TO DO -> Each line from the line containing "Toggle the Modified (0) checkbox" through the last line of the entries is to be reproduced exactly as it stands.

Saved entries:
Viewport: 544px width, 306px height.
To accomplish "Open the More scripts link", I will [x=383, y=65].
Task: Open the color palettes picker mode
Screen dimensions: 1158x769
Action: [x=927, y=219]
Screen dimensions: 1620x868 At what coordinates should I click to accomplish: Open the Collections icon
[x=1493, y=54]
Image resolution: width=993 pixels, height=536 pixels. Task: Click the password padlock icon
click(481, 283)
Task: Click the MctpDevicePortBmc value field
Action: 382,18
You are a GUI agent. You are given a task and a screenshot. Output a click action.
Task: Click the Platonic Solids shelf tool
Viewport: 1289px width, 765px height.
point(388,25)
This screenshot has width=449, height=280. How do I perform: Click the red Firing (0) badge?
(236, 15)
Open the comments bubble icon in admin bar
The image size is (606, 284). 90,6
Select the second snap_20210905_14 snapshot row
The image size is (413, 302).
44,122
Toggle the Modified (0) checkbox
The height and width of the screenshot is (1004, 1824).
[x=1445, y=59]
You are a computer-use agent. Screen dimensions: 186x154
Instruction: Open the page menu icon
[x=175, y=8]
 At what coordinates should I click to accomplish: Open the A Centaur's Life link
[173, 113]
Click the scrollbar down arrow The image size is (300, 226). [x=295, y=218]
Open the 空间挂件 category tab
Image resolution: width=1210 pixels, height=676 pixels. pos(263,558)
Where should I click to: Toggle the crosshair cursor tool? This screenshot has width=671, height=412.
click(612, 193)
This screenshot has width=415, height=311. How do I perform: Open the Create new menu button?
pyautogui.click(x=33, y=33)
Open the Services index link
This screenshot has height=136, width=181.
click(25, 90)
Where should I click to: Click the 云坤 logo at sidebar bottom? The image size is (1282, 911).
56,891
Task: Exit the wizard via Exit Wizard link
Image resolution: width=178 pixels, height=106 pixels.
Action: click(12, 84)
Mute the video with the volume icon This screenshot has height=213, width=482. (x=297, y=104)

OUTPUT FOR THIS EXERCISE ->
Toggle the Modified (0) checkbox
The height and width of the screenshot is (1004, 1824).
[x=1445, y=59]
You are a computer-use agent. Screen dimensions: 186x154
Instruction: Open the page menu icon
[x=175, y=8]
 At what coordinates should I click to accomplish: Open the A Centaur's Life link
[173, 113]
Click the scrollbar down arrow The image size is (300, 226). [x=295, y=218]
Open the 空间挂件 category tab
Image resolution: width=1210 pixels, height=676 pixels. pos(263,558)
Where should I click to: Toggle the crosshair cursor tool? This screenshot has width=671, height=412.
click(612, 193)
This screenshot has width=415, height=311. How do I perform: Open the Create new menu button?
pyautogui.click(x=33, y=33)
Open the Services index link
This screenshot has height=136, width=181.
click(25, 90)
Where should I click to: Click the 云坤 logo at sidebar bottom? The image size is (1282, 911).
56,891
Task: Exit the wizard via Exit Wizard link
Image resolution: width=178 pixels, height=106 pixels.
Action: click(12, 84)
Mute the video with the volume icon This screenshot has height=213, width=482. (x=297, y=104)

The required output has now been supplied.